Retype, without any change, the part that opens with the line containing "Works (384, 107)" and closes with the line containing "PLIVACY POLICY (421, 360)", both of those lines included.

-------------------------

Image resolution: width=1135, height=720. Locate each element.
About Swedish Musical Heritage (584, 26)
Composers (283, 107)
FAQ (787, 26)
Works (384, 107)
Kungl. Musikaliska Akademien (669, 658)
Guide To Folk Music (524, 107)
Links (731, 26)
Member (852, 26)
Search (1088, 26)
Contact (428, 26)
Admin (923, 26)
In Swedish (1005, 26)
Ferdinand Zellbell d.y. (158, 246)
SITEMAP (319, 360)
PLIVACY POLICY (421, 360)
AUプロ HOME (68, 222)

-------------------------

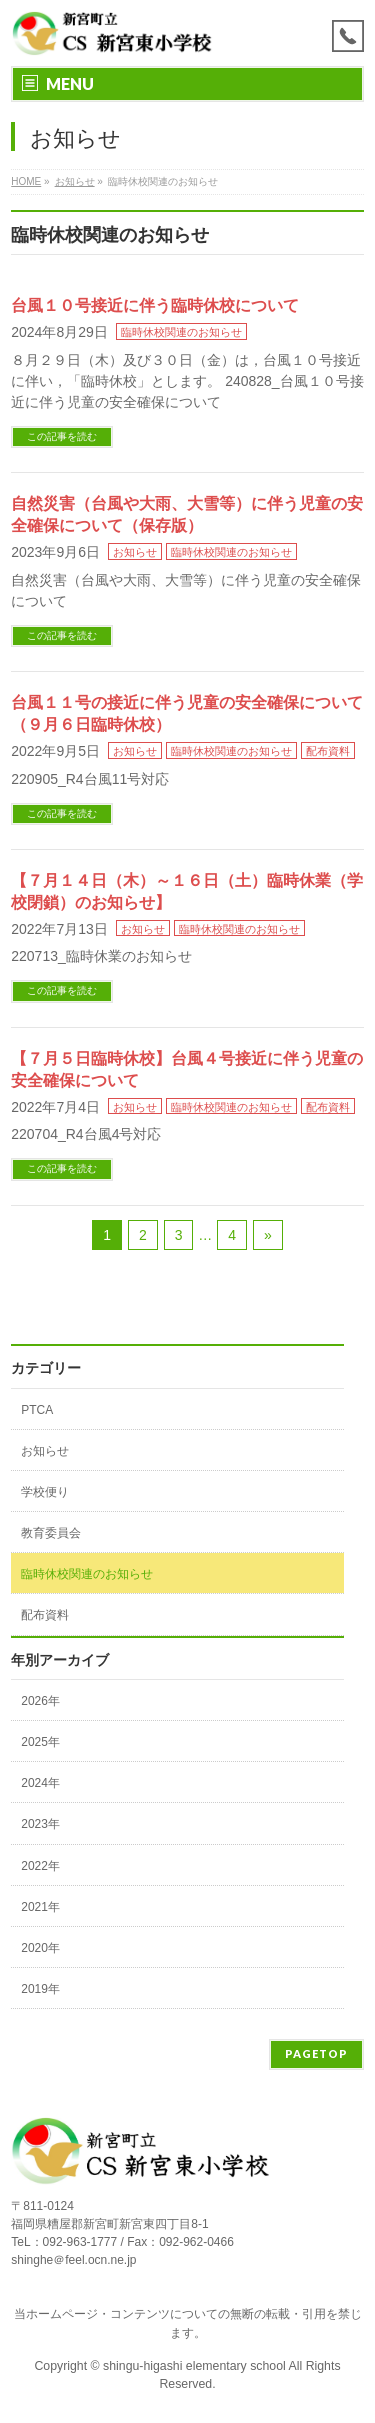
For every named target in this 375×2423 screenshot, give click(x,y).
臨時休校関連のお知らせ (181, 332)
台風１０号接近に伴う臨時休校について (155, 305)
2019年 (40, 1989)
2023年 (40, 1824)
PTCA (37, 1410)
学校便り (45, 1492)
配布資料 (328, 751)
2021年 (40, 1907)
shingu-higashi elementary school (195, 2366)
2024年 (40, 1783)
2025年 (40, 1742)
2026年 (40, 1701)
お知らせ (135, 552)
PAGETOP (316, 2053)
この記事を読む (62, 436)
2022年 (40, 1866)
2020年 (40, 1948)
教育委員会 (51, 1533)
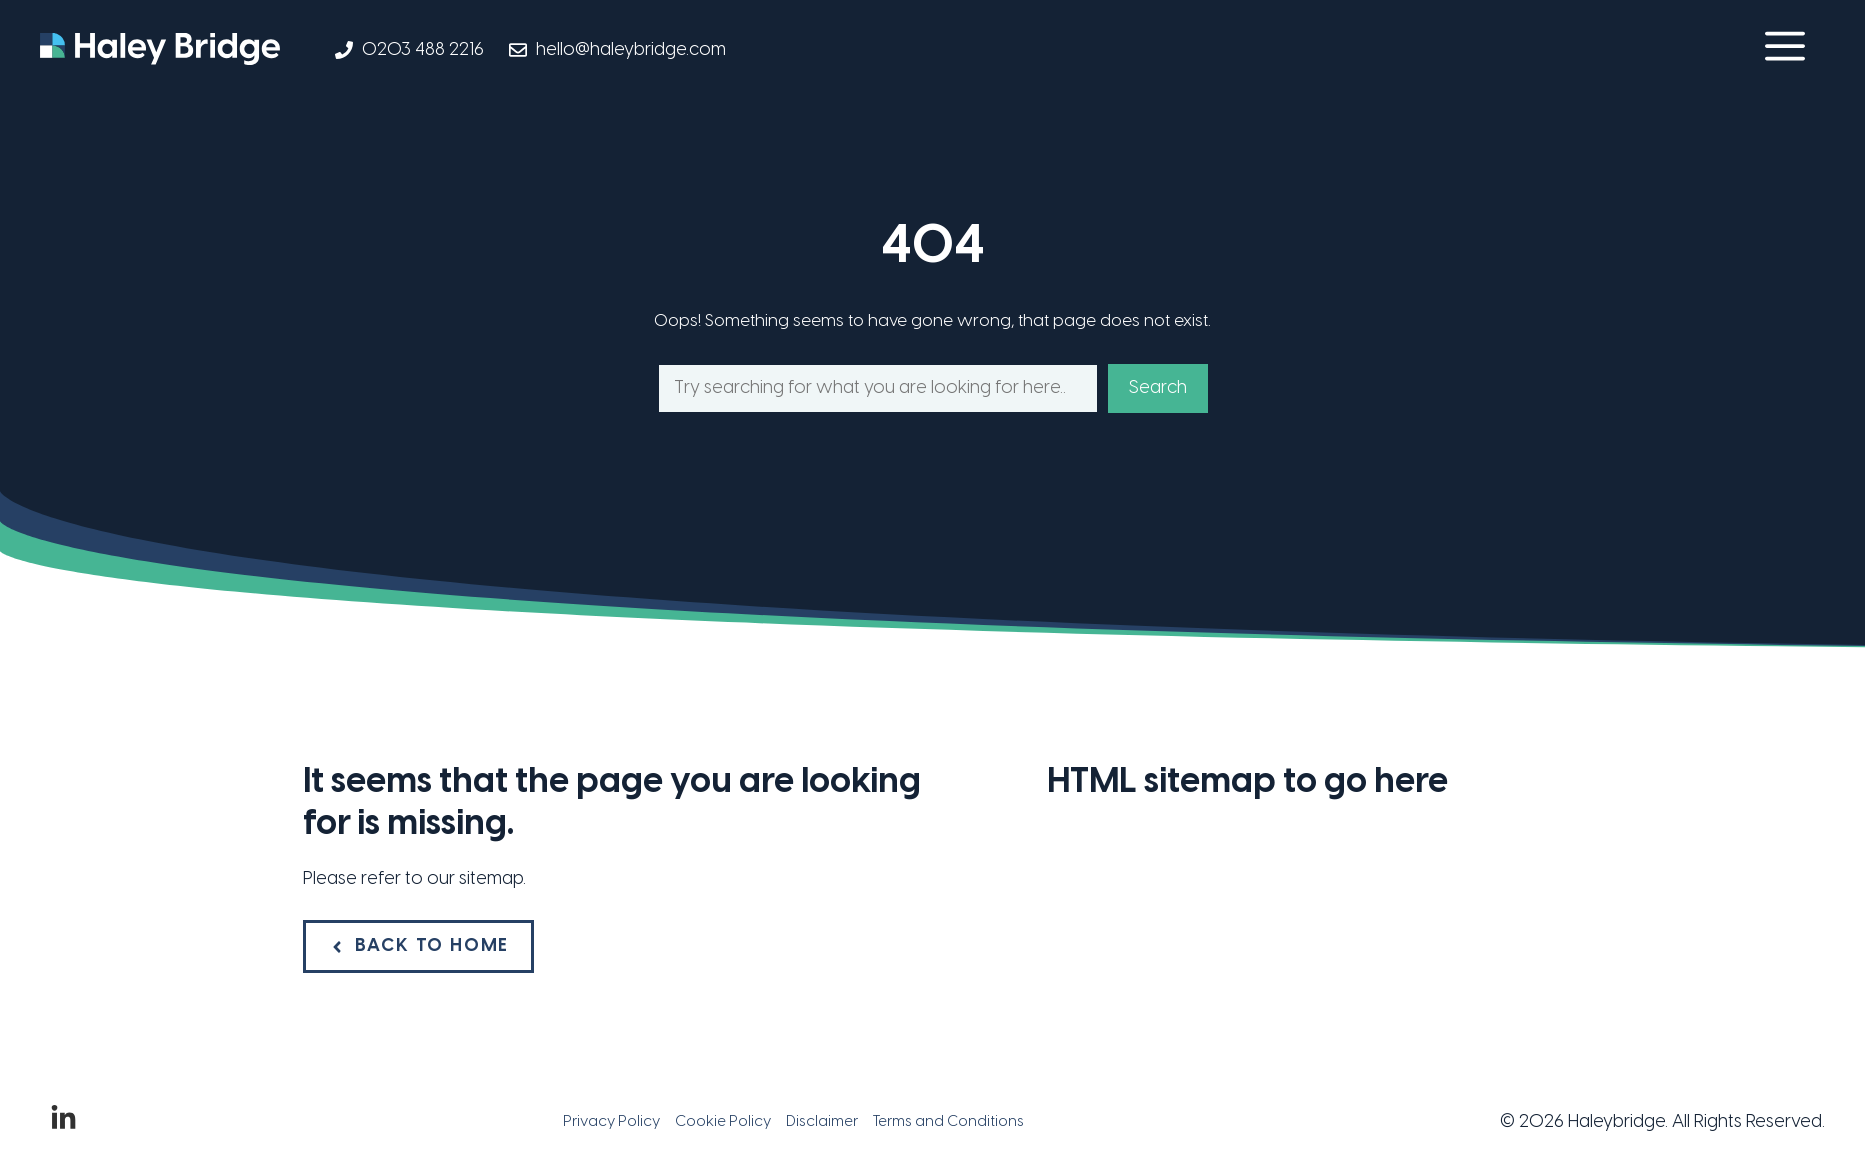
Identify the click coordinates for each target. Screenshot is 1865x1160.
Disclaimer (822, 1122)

-------------------------

Response:
Works (384, 107)
Kungl. Musikaliska Akademien (669, 658)
Guide To Folk Music (524, 107)
Links (731, 26)
Member (852, 26)
Search (1088, 26)
Contact (428, 26)
Admin (923, 26)
In Swedish (1005, 26)
Ferdinand Zellbell d.y. (158, 246)
SITEMAP (319, 360)
PLIVACY POLICY (421, 360)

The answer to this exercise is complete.